La fabrication sociale d'une menace existentielle
Alors pourquoi cette peur tenace ? Comme je l'évoquais dans mes réflexions sur le covid, n'y a-t-il pas dans cette hystérisation collective un processus commode pour nos élites ? La peur de l'invasion russe ne joue-t-elle pas aujourd'hui le même rôle structurant que la menace invisible du virus hier ?
La menace extérieure - qu'elle soit microbiologique ou géopolitique - possède cette vertu cardinale de justifier les sacrifices, de légitimer les dépenses, de souder les rangs. Et ils accepteront toutes les dérives mises en œuvre pour nous "protéger". Comme Benjamin Franklin l'avait pressenti, la peur est le meilleur architecte des abandons de liberté.
Le grand théâtre des illusions stratégiques
L'Europe s'est enfermée dans un paradoxe : plus elle se renforce militairement par crainte d'une invasion improbable, plus elle rend cette invasion impossible, validant ainsi sa propre paranoïa dans une boucle autoréférentielle parfaite.

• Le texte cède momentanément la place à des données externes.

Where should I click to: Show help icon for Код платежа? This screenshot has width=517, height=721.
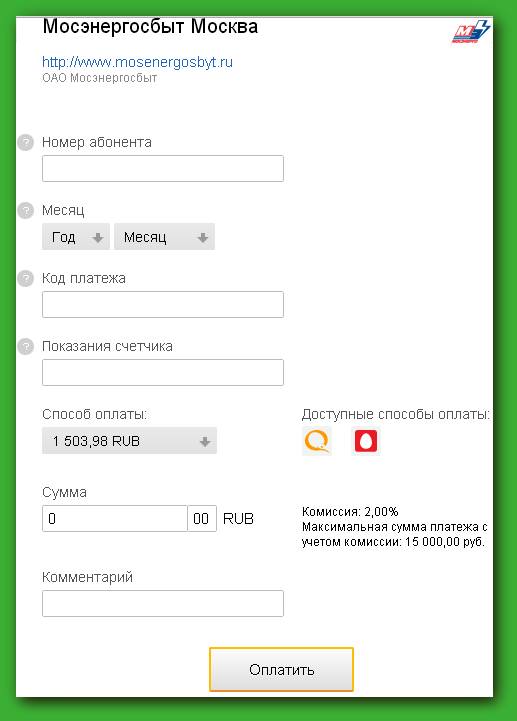(26, 279)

Tel le ressort comprimé dont les entraves volent en éclats, nous comprimons nos sociétés sous le poids d'une menace dont la substance s'évapore à mesure qu'on l'examine.
Examinons froidement les capacités réelles. L'armée russe, malgré sa modernisation, s'est révélée moins efficace qu'anticipé en Ukraine. Les sanctions économiques, quoi qu'on pense de leur efficacité, ont compliqué le financement d'une machine de guerre expansionniste. Les difficultés logistiques, déjà évidentes sur des distances relativement courtes, deviendraient insurmontables à l'échelle continentale.

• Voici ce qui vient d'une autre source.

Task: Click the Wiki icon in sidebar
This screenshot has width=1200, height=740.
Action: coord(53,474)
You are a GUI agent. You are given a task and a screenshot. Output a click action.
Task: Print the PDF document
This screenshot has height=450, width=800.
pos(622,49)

Au-delà de la peur : vers une lecture lucide
Est-ce à dire que la Russie n'est pas un acteur géopolitique majeur avec lequel il faut compter ? Certainement pas. Est-ce à dire que les tensions à ses frontières sont imaginaires ? Nullement. Mais entre la vigilance raisonnable et la terreur irrationnelle s'étend un vaste territoire que nous avons déserté.
La vraie question devient alors : à qui profite cette peur ? Qui tire les ficelles de ce théâtre d'ombres où nous projetons nos angoisses collectives ? Cette inquiétude d'une invasion continentale russe n'est-elle pas le masque commode d'autres enjeux moins avouables ?
Conclusion : l'œil sur l'avion
Hypnotisés par le spectre d'une invasion russe improbable, nous négligeons peut-être les véritables défis - énergétiques, économiques, environnementaux, sociaux - qui menacent réellement la stabilité européenne.
La Russie joue sa partition dans le concert des nations, avec ses intérêts propres, ses lignes rouges, son histoire complexe. Comprendre sa stratégie réelle exige de s'extraire des narrations simplistes qui réduisent Poutine à un conquérant irrationnel prêt à sacrifier son pays sur l'autel d'ambitions napoléoniennes.
Si vous souhaitez réellement anticiper les mouvements de l'échiquier géopolitique, rappelez-vous que les tensions entre Ukraine et Russie courent sur plusieurs siècles et que Kiev est le berceau de la Russie d'aujourd'hui. Ces profondeurs historiques expliquent bien mieux les actions russes que les caricatures d'un expansionnisme sans limites.
La peur peut être un conseiller, mais c'est toujours un mauvais maître. Écoutons plutôt ce que nous dit la froide raison géostratégique : Poutine est peut-être beaucoup de choses, mais certainement pas un joueur d'échecs assez médiocre pour s'engager dans une partie qu'il saurait perdue d'avance.